My .job file look like:
#SBATCH ...
...
...
srun ./someProg -a A -b B -c C -d D
Is there any convenient way to submit the job file using sbatch
with multiple options for A/B/C and D and generating a new job for every combination of A/B/C/D, without just generating hundreds of .job files? (I have already seen a lot of arrays in slurm files, but I do not think it will help me here anyway.)
Upvotes: 1
Views: 1895
Reputation: 148
I often pass the necessary information as arguments to the job file: The contents of the submit file (let's call it submit.sh) may look like this:
#SBATCH ...
...
...
srun ./someProg -a $1 -b $2 -c $3
In a second bash script i loop over all options that I need. The bash script could look like this:
#!/bin/bash
for aa in a1 a2 a3
do
for bb in b1 b2 b3
do
for cc in c1 c2 c3
do
scommand="sbatch -J A=${aa},B=${bb},C=${cc} submit.sh $aa $bb $cc"
echo "submit command: $scommand"
$scommand
done
done
done
The -J
option sets the name of the slurm job.
Upvotes: 2
Reputation: 5794
You say you have several hundred jobs like that. That may be more than your available core count, so you want to be careful how you submit it. You want to submit as many as possible, but not all of them at once.
Here are two utilities that accept an arbitrary long list of commandlines, and then spread them over the available nodes/cores:
https://github.com/TACC/launcher
https://github.com/TACC/pylauncher
Upvotes: 1
Reputation: 16970
without just generating hundreds of .job files?
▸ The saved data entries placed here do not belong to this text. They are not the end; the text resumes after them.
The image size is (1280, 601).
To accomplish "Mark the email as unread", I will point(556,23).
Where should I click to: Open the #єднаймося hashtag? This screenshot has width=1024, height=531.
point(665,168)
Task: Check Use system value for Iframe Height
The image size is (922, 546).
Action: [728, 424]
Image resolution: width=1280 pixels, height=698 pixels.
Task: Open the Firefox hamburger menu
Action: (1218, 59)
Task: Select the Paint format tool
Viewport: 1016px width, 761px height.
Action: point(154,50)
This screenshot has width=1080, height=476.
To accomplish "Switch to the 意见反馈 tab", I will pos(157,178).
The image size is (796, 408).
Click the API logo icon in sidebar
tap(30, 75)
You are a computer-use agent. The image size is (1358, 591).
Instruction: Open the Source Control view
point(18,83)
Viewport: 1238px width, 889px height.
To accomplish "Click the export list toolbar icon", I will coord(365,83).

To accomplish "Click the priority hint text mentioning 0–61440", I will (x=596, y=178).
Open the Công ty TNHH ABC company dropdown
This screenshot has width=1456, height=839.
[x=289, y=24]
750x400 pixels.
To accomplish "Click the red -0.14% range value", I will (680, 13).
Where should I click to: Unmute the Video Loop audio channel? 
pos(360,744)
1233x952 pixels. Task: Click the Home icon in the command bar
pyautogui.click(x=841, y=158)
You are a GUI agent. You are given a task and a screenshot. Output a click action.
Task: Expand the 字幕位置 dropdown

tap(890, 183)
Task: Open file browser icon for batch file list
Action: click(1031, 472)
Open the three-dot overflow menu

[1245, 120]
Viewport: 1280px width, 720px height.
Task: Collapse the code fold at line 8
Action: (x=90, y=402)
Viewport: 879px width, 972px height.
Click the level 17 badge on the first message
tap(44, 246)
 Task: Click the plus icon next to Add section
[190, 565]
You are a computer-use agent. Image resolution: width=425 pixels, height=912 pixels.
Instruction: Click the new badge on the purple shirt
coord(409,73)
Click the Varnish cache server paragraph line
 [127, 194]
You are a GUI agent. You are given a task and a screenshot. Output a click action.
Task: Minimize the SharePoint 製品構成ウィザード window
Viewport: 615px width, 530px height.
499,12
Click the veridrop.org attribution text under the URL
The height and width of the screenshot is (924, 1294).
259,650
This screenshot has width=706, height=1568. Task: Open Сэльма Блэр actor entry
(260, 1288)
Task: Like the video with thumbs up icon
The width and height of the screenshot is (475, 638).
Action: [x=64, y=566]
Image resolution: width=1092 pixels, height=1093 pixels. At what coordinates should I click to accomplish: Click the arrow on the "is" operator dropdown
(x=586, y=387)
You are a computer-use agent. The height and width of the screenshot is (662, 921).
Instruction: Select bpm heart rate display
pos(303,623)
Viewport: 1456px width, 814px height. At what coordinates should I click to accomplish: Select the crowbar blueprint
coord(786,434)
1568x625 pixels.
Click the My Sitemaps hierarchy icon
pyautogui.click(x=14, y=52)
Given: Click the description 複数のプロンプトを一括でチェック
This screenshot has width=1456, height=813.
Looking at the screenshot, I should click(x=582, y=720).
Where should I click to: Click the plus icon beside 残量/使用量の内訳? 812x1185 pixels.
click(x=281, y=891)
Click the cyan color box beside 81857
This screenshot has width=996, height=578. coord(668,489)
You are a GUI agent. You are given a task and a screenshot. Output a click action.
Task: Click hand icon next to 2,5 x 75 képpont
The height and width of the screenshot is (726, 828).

You can use bash's Process Subsitution for replacing the creation of files:
#!/bin/bash
genjob() {
local content
IFS='' read -d '' -r content <<-EOF
#!/bin/bash
#SBATCH ...
...
...
srun ./someProg $(printf '%q ' "$@")
EOF
printf '%s\n' "$content"
}
sbatch <(genjob -a A -b B -c C -d D)
important: The dash in <<-EOF
means that the TAB characters at the beginning of each line of the Heredoc will be stripped; so the indentation must be done with TABs.